** Begin SUPPLIED ENTRIES **

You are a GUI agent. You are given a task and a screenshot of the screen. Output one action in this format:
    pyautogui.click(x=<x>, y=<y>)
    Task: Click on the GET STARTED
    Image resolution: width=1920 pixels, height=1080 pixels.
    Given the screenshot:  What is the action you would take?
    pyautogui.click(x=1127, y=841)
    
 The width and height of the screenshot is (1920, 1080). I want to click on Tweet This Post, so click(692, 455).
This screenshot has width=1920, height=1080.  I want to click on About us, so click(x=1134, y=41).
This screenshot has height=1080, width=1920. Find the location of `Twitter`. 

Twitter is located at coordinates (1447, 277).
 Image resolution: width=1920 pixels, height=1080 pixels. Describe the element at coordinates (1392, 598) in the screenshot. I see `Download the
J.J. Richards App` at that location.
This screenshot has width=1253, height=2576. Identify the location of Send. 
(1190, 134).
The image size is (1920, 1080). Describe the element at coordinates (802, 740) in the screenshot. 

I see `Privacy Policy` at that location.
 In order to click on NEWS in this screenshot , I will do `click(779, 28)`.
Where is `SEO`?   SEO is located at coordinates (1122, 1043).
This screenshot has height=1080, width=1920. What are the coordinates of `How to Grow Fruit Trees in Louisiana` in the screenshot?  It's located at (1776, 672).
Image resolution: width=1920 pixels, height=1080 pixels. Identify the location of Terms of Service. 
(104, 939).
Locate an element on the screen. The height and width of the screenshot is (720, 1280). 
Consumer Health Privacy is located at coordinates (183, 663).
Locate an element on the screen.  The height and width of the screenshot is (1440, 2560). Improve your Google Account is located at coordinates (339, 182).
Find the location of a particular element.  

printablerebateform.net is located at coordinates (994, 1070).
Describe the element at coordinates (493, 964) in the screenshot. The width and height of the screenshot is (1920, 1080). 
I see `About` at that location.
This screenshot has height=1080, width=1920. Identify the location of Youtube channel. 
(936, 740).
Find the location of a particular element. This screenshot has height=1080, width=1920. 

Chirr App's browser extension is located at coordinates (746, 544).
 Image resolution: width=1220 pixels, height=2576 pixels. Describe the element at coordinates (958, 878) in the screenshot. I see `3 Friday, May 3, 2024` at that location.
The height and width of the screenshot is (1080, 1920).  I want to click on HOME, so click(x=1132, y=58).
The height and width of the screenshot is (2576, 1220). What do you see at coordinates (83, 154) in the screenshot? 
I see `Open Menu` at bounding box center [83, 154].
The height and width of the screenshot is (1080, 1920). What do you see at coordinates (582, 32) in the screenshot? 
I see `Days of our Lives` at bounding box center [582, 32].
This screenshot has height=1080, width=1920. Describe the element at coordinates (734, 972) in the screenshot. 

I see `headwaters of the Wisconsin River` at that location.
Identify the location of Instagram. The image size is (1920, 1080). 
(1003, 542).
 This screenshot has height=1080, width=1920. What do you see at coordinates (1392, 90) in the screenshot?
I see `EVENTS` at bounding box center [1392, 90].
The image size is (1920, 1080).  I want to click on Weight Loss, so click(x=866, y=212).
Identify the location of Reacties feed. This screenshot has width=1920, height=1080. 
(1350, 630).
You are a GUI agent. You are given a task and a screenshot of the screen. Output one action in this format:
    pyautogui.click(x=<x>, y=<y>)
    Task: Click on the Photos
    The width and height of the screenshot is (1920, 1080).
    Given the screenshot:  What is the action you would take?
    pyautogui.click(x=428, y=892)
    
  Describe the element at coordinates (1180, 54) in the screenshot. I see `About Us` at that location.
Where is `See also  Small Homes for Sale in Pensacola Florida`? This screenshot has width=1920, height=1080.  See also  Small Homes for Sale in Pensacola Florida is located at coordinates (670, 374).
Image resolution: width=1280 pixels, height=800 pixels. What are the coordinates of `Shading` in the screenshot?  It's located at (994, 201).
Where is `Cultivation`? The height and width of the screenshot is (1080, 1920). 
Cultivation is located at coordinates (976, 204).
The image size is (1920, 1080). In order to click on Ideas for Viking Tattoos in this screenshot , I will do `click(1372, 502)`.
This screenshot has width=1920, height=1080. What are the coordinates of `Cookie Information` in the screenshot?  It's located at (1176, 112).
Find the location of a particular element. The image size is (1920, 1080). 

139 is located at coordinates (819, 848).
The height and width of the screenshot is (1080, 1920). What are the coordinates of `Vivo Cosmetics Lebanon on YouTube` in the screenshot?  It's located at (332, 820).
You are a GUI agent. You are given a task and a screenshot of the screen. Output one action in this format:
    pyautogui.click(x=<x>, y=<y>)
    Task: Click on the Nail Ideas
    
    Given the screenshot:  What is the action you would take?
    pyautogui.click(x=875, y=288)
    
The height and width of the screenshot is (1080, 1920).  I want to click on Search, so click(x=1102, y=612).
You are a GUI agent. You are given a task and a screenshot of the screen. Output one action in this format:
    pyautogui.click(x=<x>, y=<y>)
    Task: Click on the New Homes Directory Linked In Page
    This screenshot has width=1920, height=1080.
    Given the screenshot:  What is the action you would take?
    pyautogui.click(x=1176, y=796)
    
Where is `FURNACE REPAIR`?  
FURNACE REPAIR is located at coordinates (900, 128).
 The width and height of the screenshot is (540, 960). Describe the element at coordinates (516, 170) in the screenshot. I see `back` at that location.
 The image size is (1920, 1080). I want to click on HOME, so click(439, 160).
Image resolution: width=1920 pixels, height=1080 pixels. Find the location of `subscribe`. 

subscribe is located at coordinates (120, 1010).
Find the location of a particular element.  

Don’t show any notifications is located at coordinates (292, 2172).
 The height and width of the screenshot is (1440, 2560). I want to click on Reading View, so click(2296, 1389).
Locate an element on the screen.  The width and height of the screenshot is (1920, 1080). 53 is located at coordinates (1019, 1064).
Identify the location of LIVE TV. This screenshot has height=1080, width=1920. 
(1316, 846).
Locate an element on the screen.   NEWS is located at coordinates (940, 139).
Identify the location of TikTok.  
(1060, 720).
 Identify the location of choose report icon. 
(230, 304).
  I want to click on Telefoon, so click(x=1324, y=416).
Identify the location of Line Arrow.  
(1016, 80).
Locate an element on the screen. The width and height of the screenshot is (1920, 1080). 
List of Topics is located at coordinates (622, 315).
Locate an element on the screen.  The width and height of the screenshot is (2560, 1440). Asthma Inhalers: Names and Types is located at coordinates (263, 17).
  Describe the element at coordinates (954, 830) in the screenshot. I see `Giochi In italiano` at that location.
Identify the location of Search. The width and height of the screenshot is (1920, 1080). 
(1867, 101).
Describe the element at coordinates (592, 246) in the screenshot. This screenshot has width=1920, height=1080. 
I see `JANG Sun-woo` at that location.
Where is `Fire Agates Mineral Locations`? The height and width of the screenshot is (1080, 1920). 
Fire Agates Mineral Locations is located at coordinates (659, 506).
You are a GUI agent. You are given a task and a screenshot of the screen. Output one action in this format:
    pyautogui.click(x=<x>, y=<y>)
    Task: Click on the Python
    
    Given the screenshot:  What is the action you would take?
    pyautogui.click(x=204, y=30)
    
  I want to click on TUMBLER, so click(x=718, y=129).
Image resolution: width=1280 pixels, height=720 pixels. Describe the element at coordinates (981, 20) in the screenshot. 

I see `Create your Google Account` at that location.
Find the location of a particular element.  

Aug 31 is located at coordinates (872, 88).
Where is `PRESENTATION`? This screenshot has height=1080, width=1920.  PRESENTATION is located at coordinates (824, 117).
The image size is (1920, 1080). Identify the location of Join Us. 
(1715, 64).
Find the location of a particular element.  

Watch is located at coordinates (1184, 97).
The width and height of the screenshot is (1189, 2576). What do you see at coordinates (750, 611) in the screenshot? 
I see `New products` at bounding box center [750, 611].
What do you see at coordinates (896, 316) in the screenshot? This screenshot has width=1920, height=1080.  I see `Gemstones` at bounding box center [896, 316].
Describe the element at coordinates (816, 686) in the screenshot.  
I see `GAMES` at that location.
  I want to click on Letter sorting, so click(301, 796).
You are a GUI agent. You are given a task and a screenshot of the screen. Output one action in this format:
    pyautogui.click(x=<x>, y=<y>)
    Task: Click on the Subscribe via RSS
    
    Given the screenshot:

** End SUPPLIED ENTRIES **

■ REQUIRED TASK ■
Copy word for word every line from the one containing "What do you see at coordinates (896, 316)" through the end of the entries, including both of those lines.

■ THE RESULT ■
What do you see at coordinates (896, 316) in the screenshot? This screenshot has width=1920, height=1080.  I see `Gemstones` at bounding box center [896, 316].
Describe the element at coordinates (816, 686) in the screenshot.  
I see `GAMES` at that location.
  I want to click on Letter sorting, so click(301, 796).
You are a GUI agent. You are given a task and a screenshot of the screen. Output one action in this format:
    pyautogui.click(x=<x>, y=<y>)
    Task: Click on the Subscribe via RSS
    
    Given the screenshot:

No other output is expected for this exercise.